Cartas do menino antigo #2

por Lucca Tartaglia
Ensaios, crítica, crônicas e resenhas.

Neudimar,

Comecei a escrever uma crônica sobre os professores que mais me influenciaram e roubei o título da Zélia Gattai, “Anarquistas, Graças a Deus”. Terminei, li, gostei e joguei fora, porque, qualquer coisa me­nor que o silêncio é dizer pouco, é quase uma ofensa. Não foram as aulas que me afetaram, não foram elas que, num gesto sutil e de­cisivo, me fizeram atentar para certos pontos de fuga, mas o carinho despropositado, a dedicação, a proximidade, a Elis Regina no microsystem – a gaguejar, às vezes, por conta de uma avaria –, a Maria Bethânia, o meu aniversário de quinze anos. Ouvi, certa vez, uma frase e anotei nas costas de um recibo: “o professor não ensina aquilo que sabe, transmite aquilo que é – ninguém pode dar o que não tem”. Ao lado da nota, escrevi o seu nome, com uma letra ca­prichada, e completei com um epíteto – como quem destaca, numa linha dinástica, o rei primevo – “careca”. Ainda hoje, escrever essa pala­vra que te reúne, “Neudimar”, sem a minha caligrafia, pesa. As letras parecem órfãs, desalojadas, fora do lugar.
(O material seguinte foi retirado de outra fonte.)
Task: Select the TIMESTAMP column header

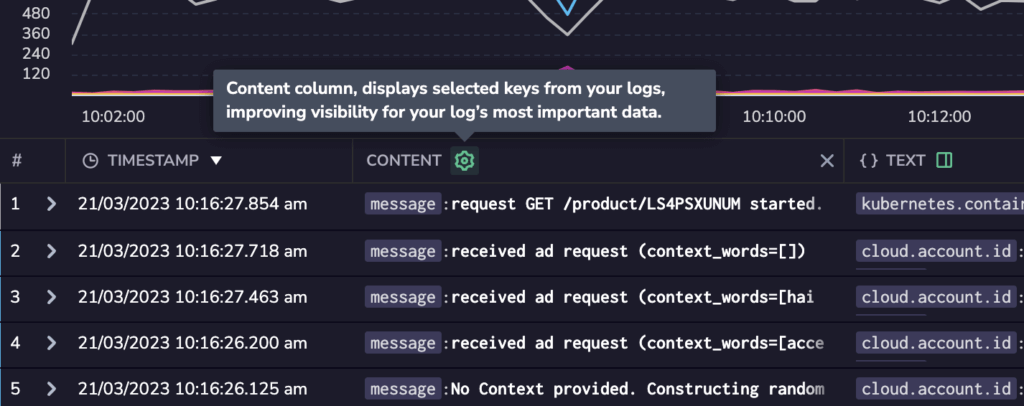Action: [153, 161]
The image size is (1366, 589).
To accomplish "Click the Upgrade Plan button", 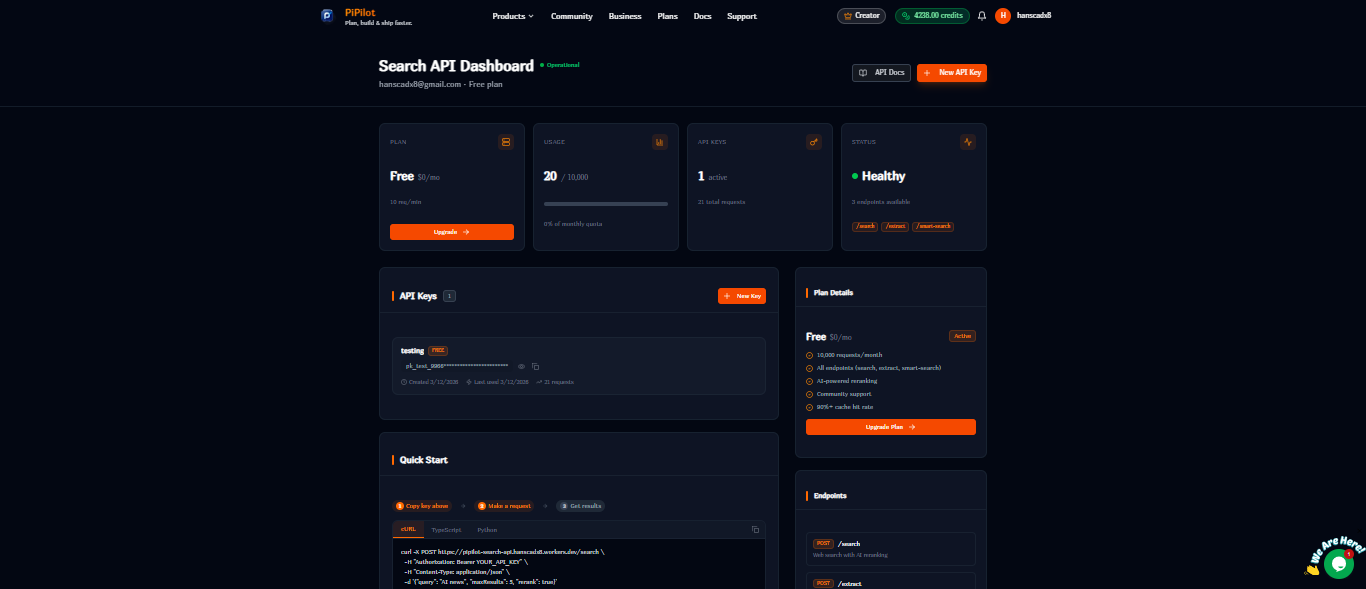I will coord(890,427).
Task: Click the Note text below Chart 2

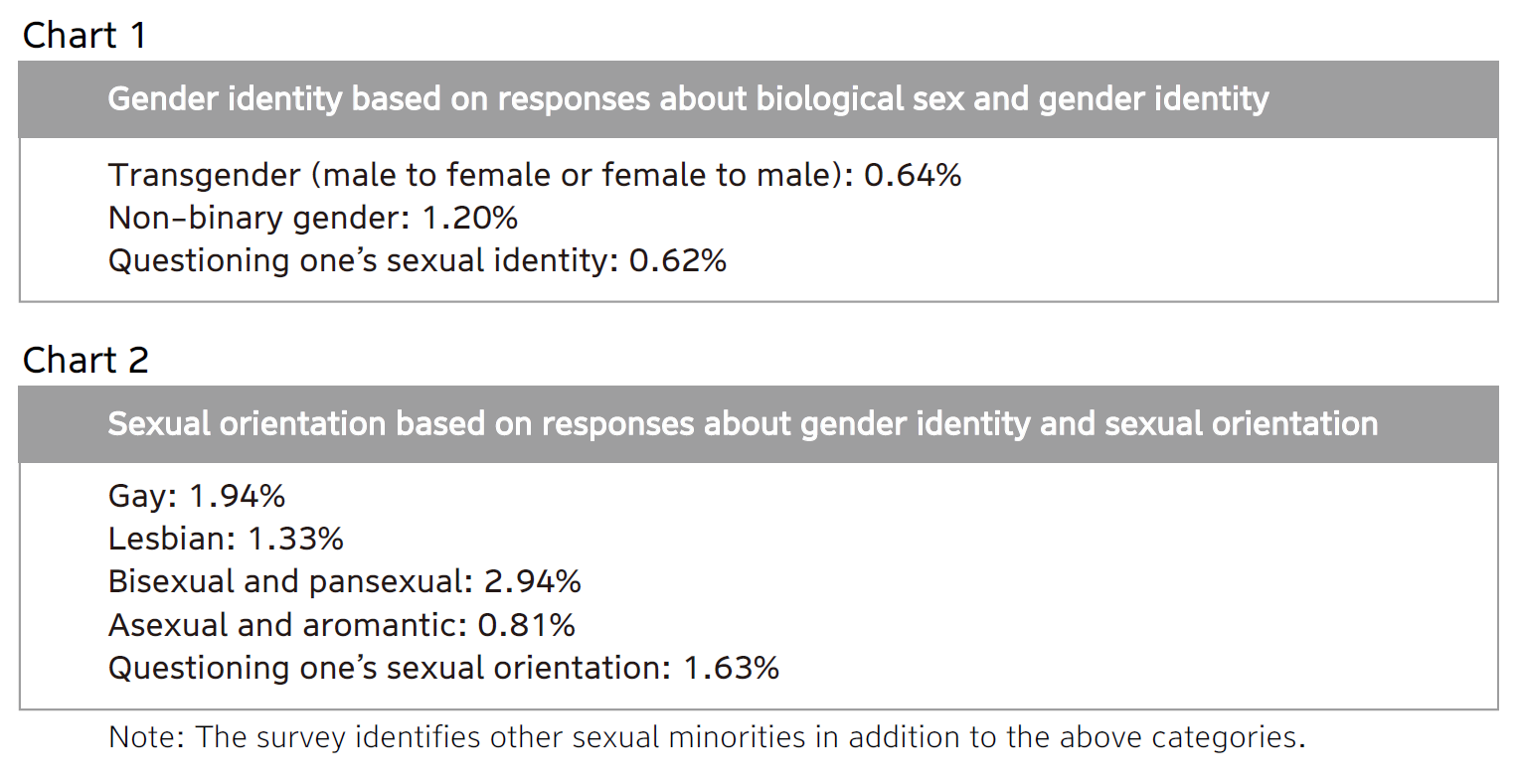Action: (x=706, y=737)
Hoje, vai nascendo em mim, ano após ano, uma coroa parecida e, por amizade ou gentileza, os mais próximos dizem: “não demora e a calvície chega”. Mal sa­bem eles que “careca”, no meu vocabulário íntimo, é sinônimo de nobreza, de luta, de empenho, de sonho. Mal sabem eles – poucos sabem, realmente – que publiquei um poema chamado “Título”, que se cha­mava antes “Nau de mar”, numa antologia internacional, num livro que nunca tive dinheiro para comprar. O verdadeiro fardo de todo mestre é ser aquilo que os discípulos se tornam. Agora, somos nós, todos nós, a pintar o seu contorno, a contornar a sua imagem, a rein­ventar o seu traço. Só um artista poderia lidar tão bem com aquele grupo de arteiros. Com você, eu não aprendi gramática, mas a dra­mática que não cabe na língua, que escapa à palavra, que foge da expressão. Eu não poderia aprender, com você, sobre sintaxe, acentuação e ortografia, eu não poderia aprender qualquer uma dessas coisas que giram e montam cerco em torno da fala, porque nada disso me importava, nada disso tinha lugar na minha irritação, na minha curiosidade, no meu desassossego. Aprendi as regras muito depois, quando já dobrava o cabo da rebeldia, da revolta inocente – porque a noite, feito semente, entra na terra e aguarda, silenciosa e grave, até a próxima estação.